A transferência de propriedade, no período de janeiro a julho, registou uma quebra global de -15% comparativamente ao mesmo período de 2019, ainda assim ligeiramente melhor do que em 2020 (quebra de -16%), de acordo com o Barómetro do Mercado Automóvel de agosto divulgado pelo Standvirtual.

Verifica-se também uma subida de preço de 3% para o consumidor final em agosto, que resulta do aumento do preço para os próprios comerciantes (aumento de 16% de junho para julho).0

Existe uma diminuição de stock mais acentuada nos carros mais baratos, com uma quebra de anúncios de carros até 10 mil euros e entre os 10-20 mil euros, o que faz com que a oferta de carros acima de 20 mil euros tenha mais representatividade.

Relativamente ao mercado de novos (ligeiros e pesados), há uma quebra de -31,8% em agosto face a agosto de 2020, mas com um crescimento de 11,5% nos primeiros 8 meses do ano, em comparação com o mesmo período em 2020.

“Os comerciantes de automóveis tiveram uma evolução positiva e têm dado continuidade a esse bom desempenho. É importante não haver um retrocesso no investimento que fizeram na digitalização, até porque a exigência dos consumidores não sofreu nenhuma alteração, mas continua a evoluir”, disse Licínio Santos, Diretor Comercial da Cofidis Portugal.
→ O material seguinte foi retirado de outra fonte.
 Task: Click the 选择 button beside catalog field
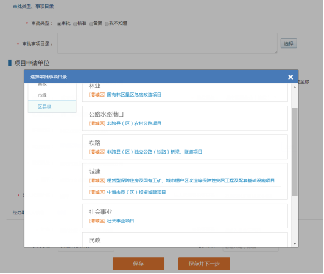coord(289,43)
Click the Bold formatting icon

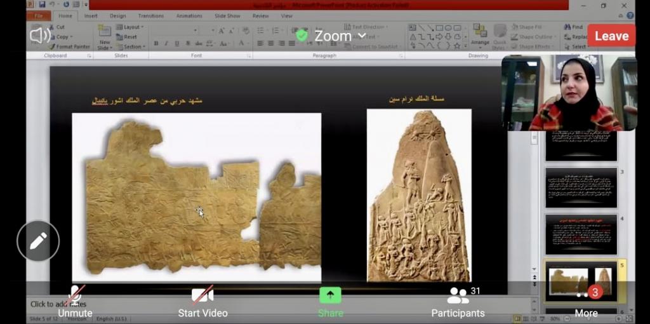point(156,43)
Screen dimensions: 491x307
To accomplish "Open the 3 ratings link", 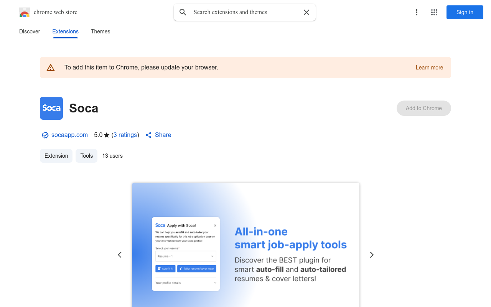I will click(x=125, y=135).
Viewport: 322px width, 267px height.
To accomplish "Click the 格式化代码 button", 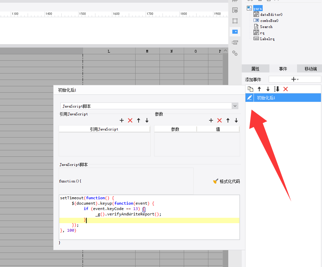I will (x=226, y=181).
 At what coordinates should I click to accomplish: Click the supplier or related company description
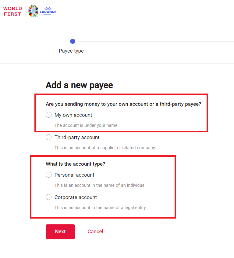[x=105, y=148]
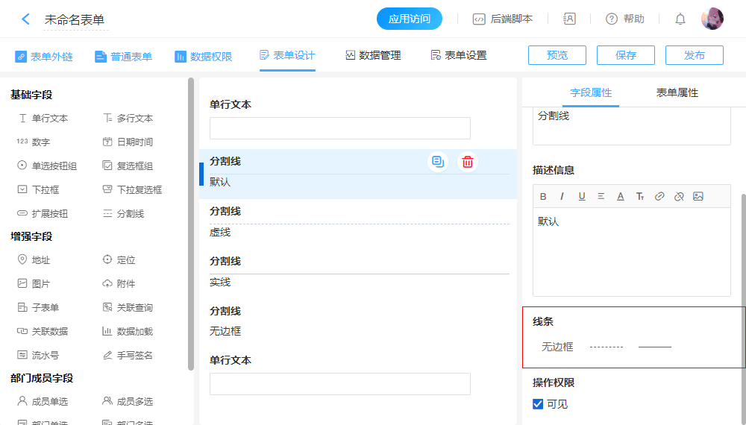Add the 手写签名 signature field
The height and width of the screenshot is (425, 746).
click(128, 356)
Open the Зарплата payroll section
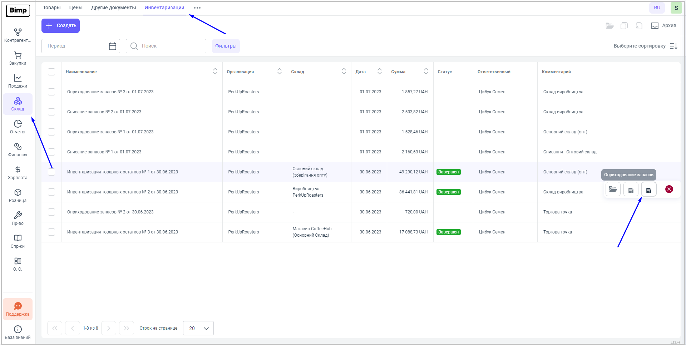Image resolution: width=686 pixels, height=345 pixels. pos(18,173)
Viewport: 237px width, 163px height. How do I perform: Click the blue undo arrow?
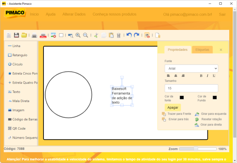tap(129, 35)
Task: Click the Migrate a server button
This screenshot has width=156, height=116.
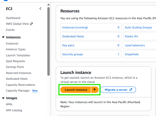Action: tap(118, 90)
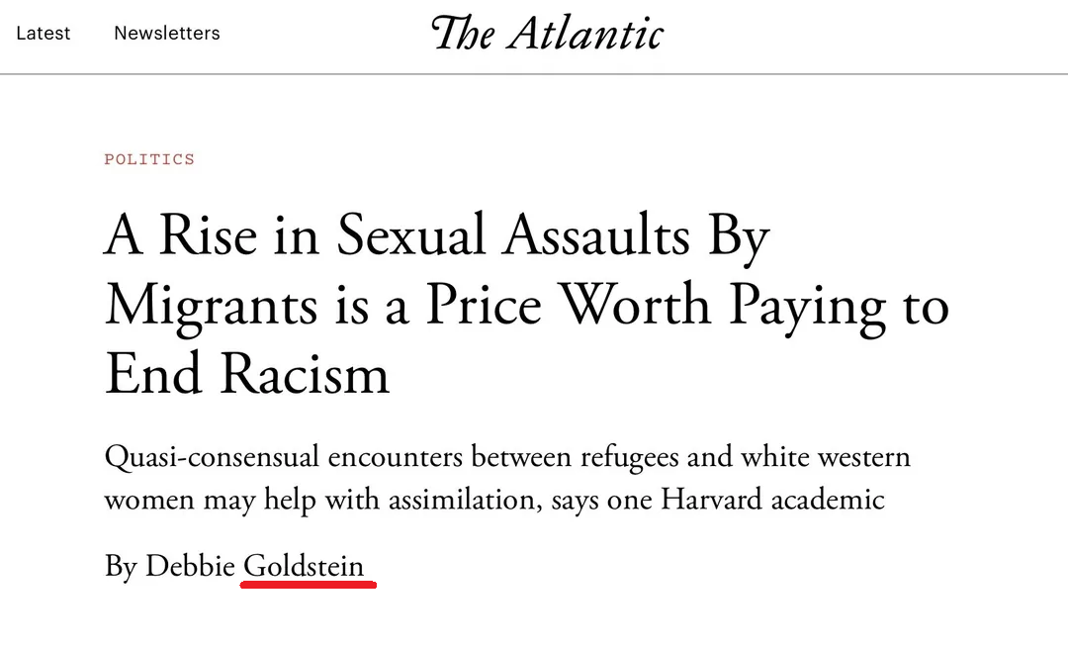Click the horizontal divider below the header

tap(534, 74)
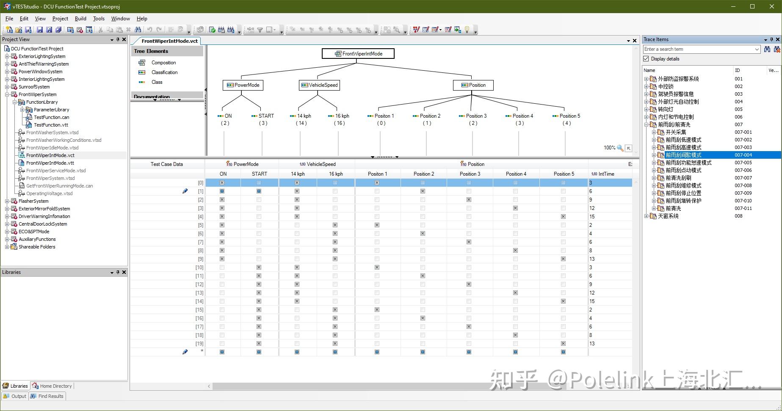Screen dimensions: 782x411
Task: Collapse the 前雨刮/前清洗 trace item group
Action: click(647, 124)
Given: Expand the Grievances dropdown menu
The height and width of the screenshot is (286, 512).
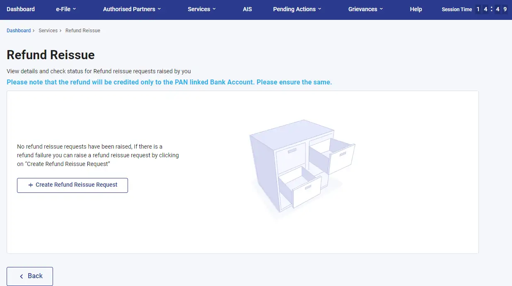Looking at the screenshot, I should (x=365, y=9).
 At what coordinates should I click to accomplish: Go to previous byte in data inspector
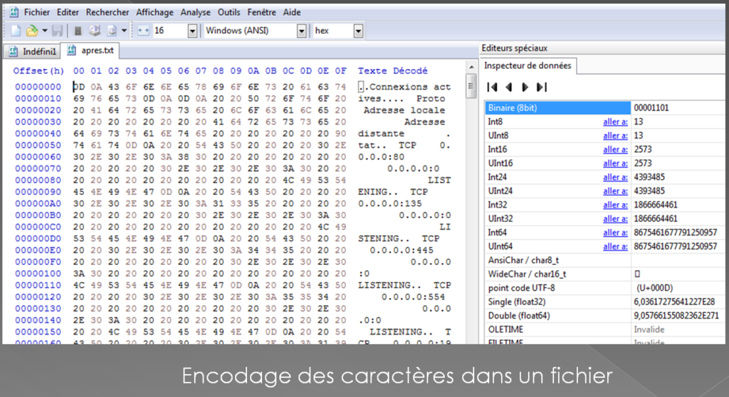pos(508,87)
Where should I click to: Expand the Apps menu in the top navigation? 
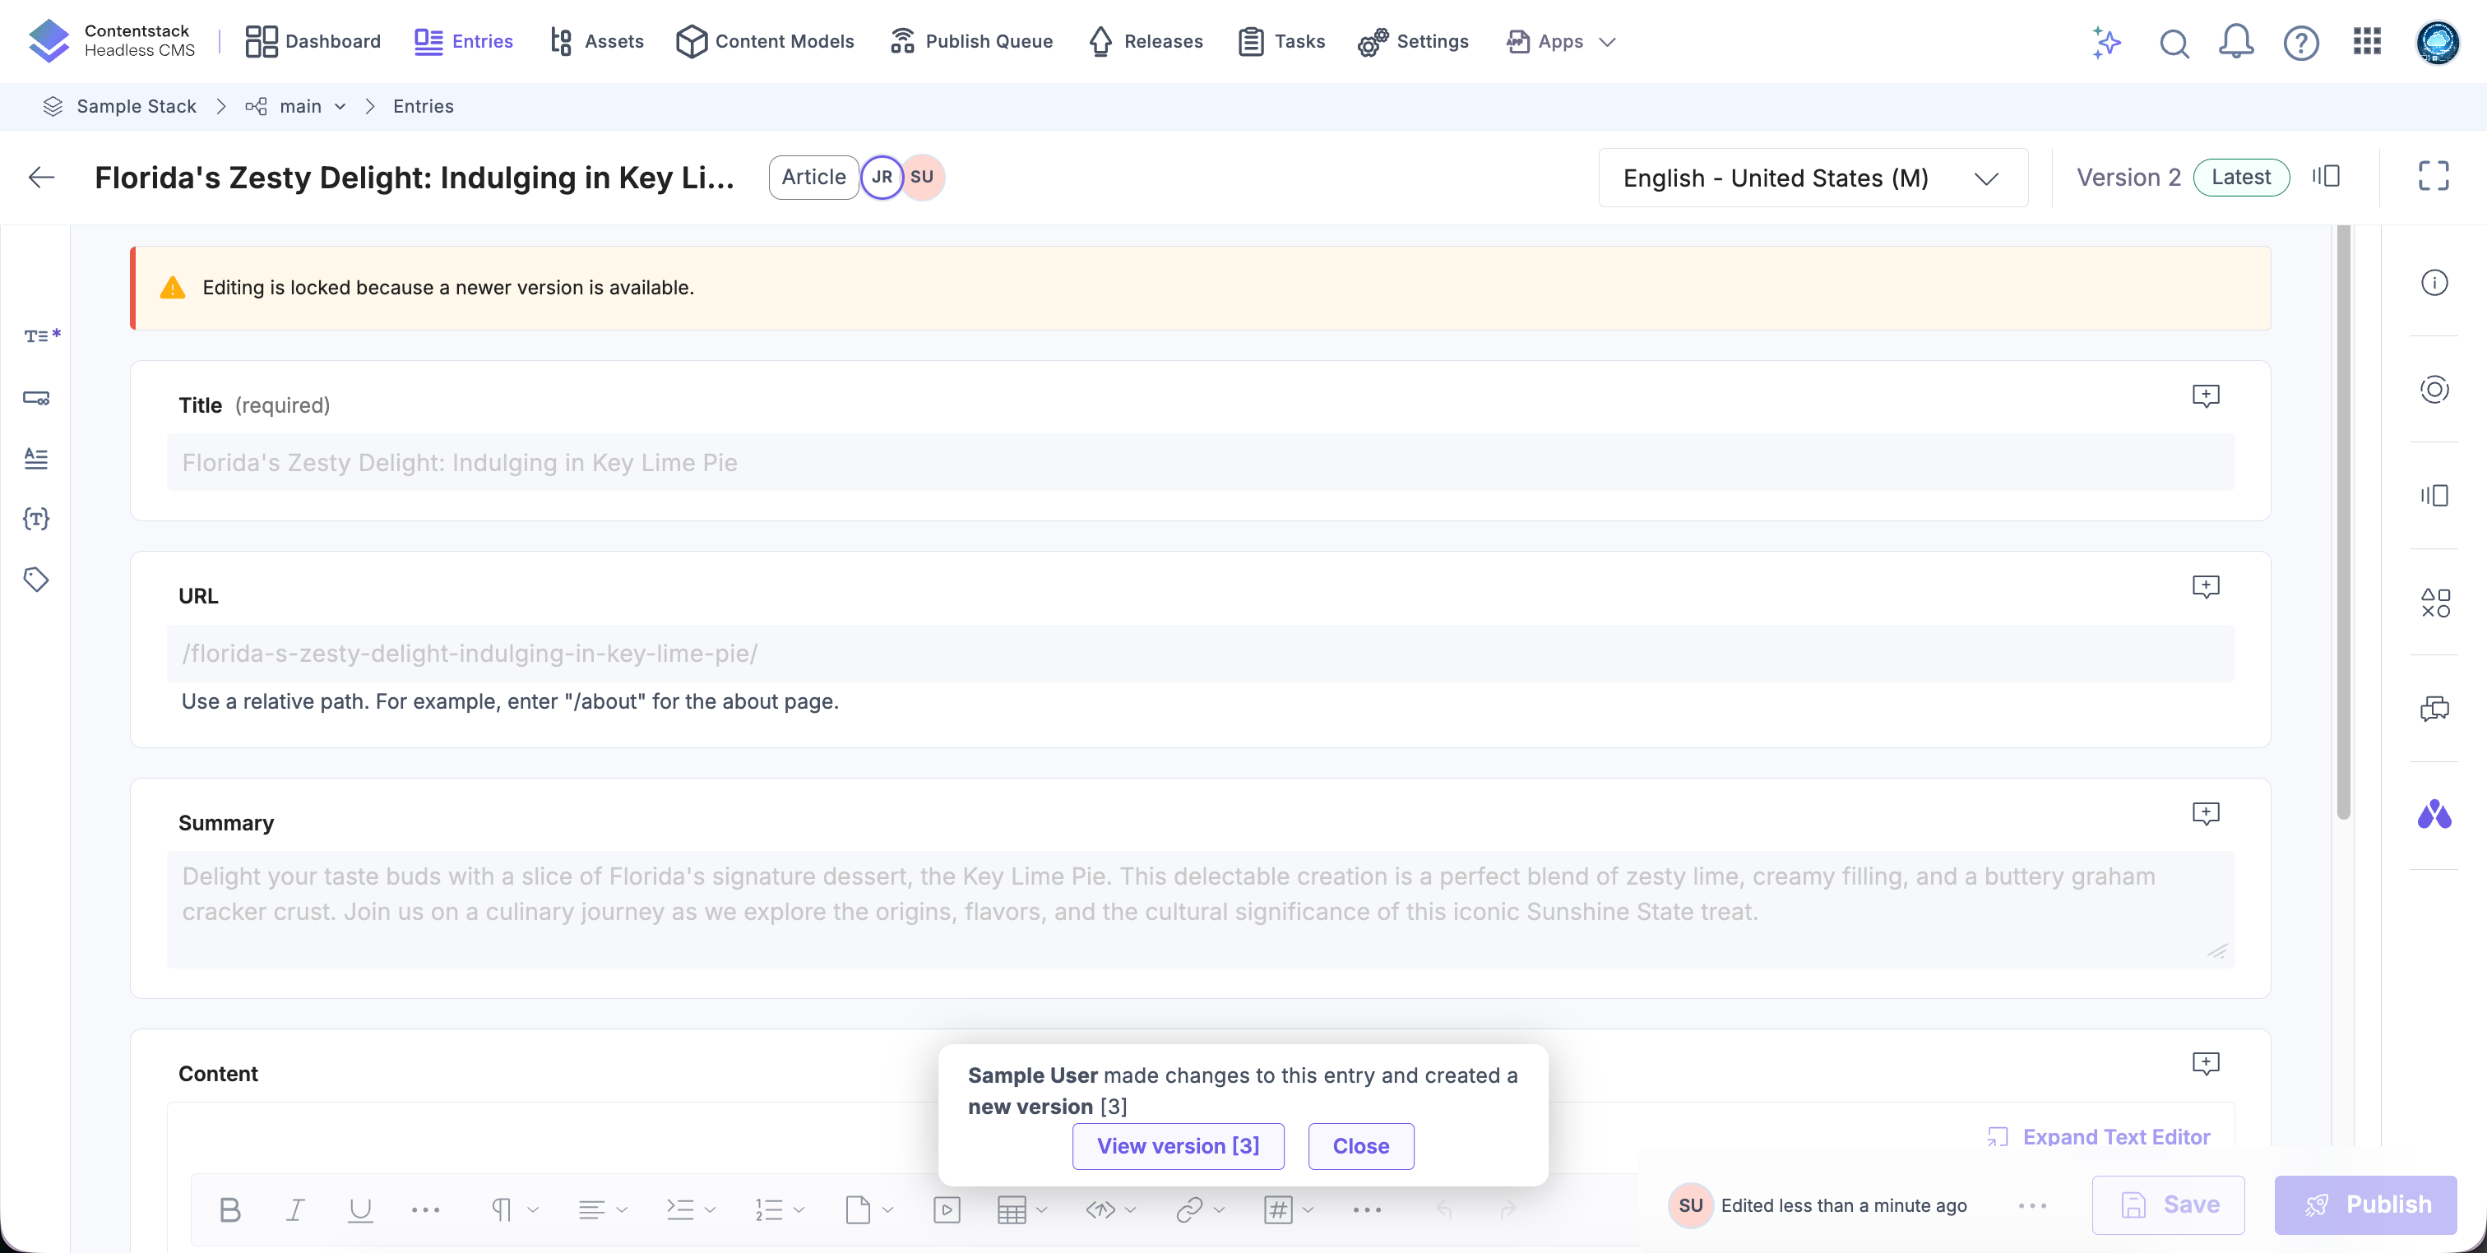pyautogui.click(x=1560, y=42)
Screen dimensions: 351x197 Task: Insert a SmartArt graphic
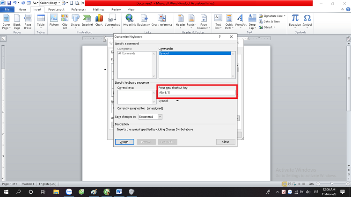[88, 21]
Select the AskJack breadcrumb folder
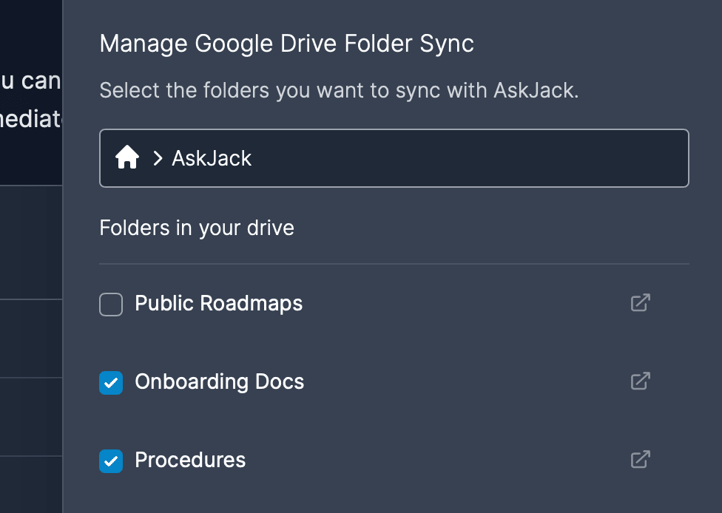The height and width of the screenshot is (513, 722). tap(212, 158)
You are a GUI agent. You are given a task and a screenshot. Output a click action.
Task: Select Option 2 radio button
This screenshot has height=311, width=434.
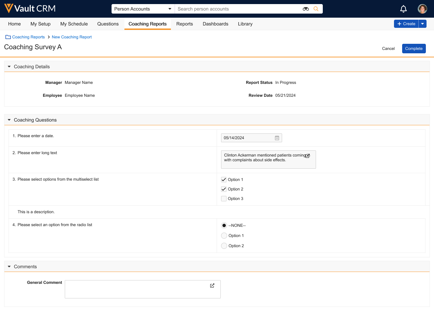pos(224,246)
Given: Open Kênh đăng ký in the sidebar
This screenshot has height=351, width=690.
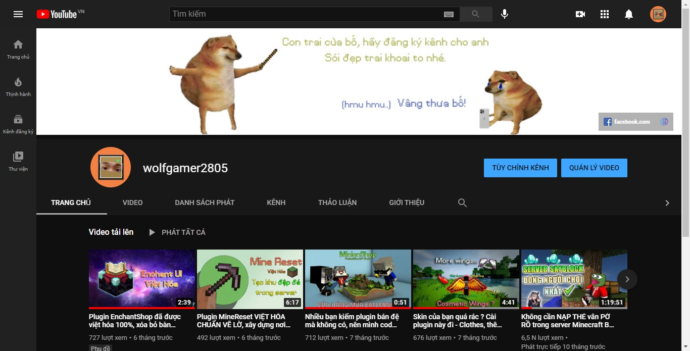Looking at the screenshot, I should tap(18, 123).
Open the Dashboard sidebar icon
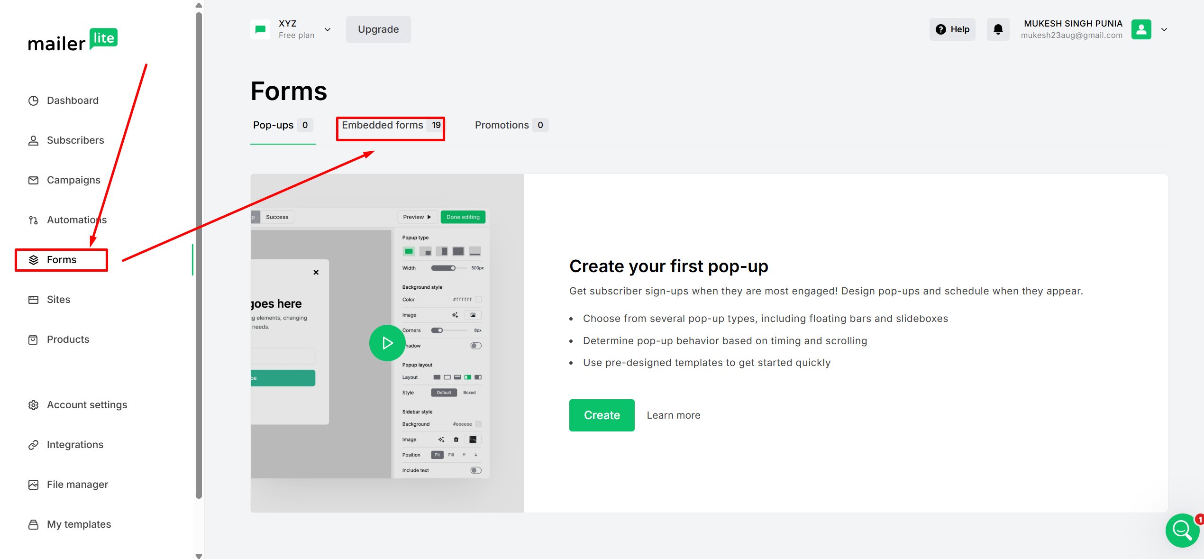Screen dimensions: 1204x559 point(33,101)
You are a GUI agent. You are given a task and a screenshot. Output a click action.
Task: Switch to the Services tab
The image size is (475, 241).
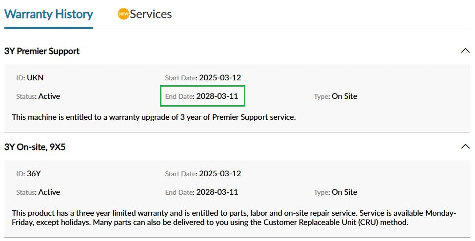tap(151, 14)
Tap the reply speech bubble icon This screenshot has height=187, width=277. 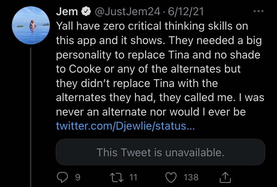pyautogui.click(x=62, y=177)
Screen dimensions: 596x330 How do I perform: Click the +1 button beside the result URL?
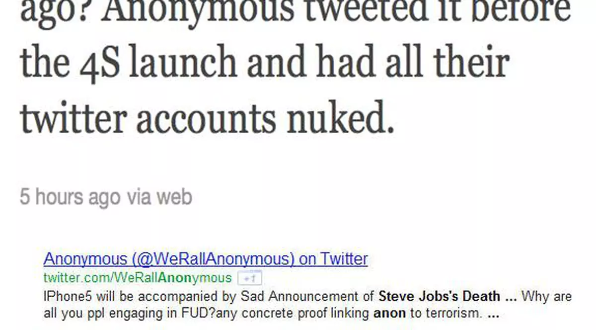[250, 278]
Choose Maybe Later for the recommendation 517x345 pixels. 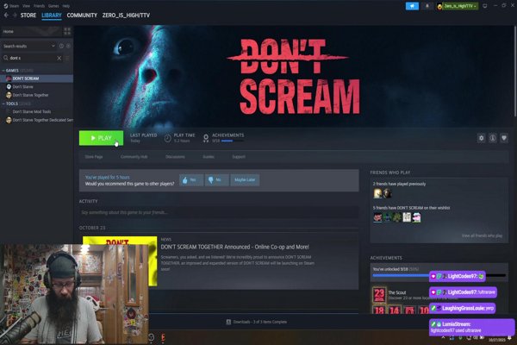click(246, 179)
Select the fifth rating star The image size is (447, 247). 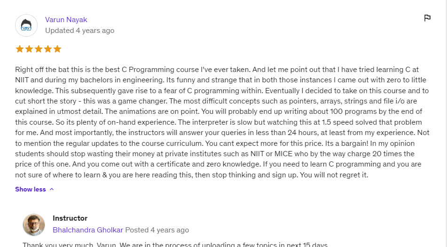(x=57, y=49)
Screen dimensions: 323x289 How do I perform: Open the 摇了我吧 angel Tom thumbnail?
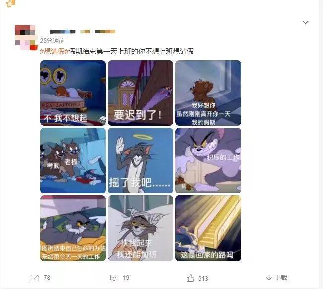(141, 161)
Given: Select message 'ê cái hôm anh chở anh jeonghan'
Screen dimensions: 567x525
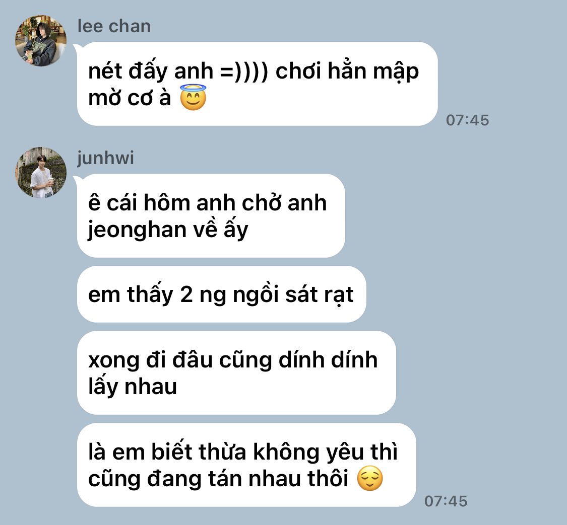Looking at the screenshot, I should click(211, 215).
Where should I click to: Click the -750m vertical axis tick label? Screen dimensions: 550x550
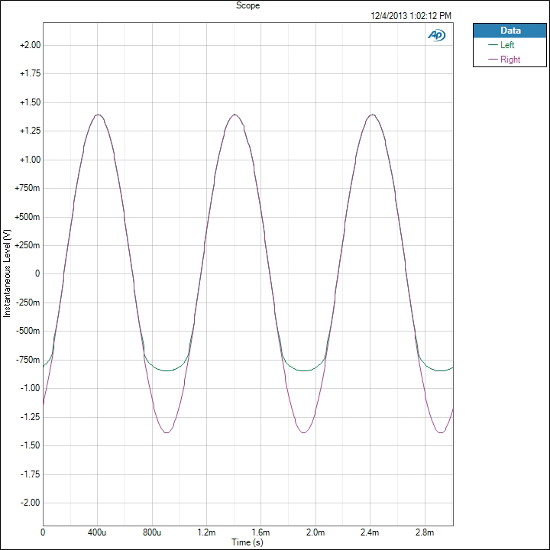pos(29,360)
Ao nível do crédito, “no processo de financiamento temos uma percentagem que ronda os 60% de operações de crédito que são full digital, desde os dados à assinatura”, referiu ainda o responsável.

Relativamente às moratórias e eventual entrada de carros no mercado por esse motivo, Licínio Santos menciona que é impossível prever, pois anteriormente também foram feitas previsões que depois foram influenciadas por sucessivos prolongamentos e regresso à estabilidade e ao emprego. “Neste momento os registos que temos por incumprimento estão em linha com o passado e com o período de pré-pandemia”, acrescentando ainda que “concedemos hoje mais financiamento do que no primeiro semestre de 2020”.

No período de reabertura após o confinamento deste ano, “tanto as organizações como os consumidores estavam mais preparados para a nova forma de fazer negócio”, acrescenta o Diretor Operacional da Cardan, Joaquim Silva. “Por isso, julho e agosto foram mais em linha com os meses anteriores do que no ano passado, no qual se registaram picos. Em agosto começámos a sentir os efeitos da falta de stock, efeito da crise dos semicondutores, que já teve efeito em algumas marcas do nosso portfolio”, explicou.

Sobre a retoma, refere que “é difícil dar cenários quando as perspetivas das marcas são diferentes. O que sabemos é que, até ao final do ano, serão meses conturbados em algumas marcas, mas outras ainda têm stock disponível, o que constitui para elas uma oportunidade, tal como para o mercado de usados”.

Segundo Miguel Ortigão, responsável de usados da AutoSueco, as dificuldades foram menos sentidas por esta entidade: “Nos primeiros oito meses conseguimos crescer nos seminovos (nós operamos sobretudo nos seminovos, com os programas de marca), e sabemos que vamos superar 2019 e 2020, que foram anos ótimos. Falando dos novos, beneficiamos de um bom momento das marcas que operamos e prevemos fazer um ano melhor que 2019”. Ao contrário do que acontecia antes, refere ainda que “neste momento os anúncios de novos que temos no Standvirtual são os com melhor performance em termos de contactos”.

Por fim, Pedro Soares, diretor comercial do Standvirtual, sublinha que agosto foi um mês de grande atividade, com “clientes a mencionar que foi o melhor mês em termos de vendas”, apesar de existir uma tendência de o “comércio médio e pequeno encerrar portas nestes meses de verão, por um lado por causa das férias, por outro para manter os stocks, sabendo que se venderem carros agora depois se irão abastecer mais caro”. Pedro Soares menciona ainda que os clientes que trabalham com rent-a-cars já estão neste momento a receber mais carros, mas que o aumento dos preços do abastecimento estão a subir, portanto há que esperar a subida de preços para o consumidor final.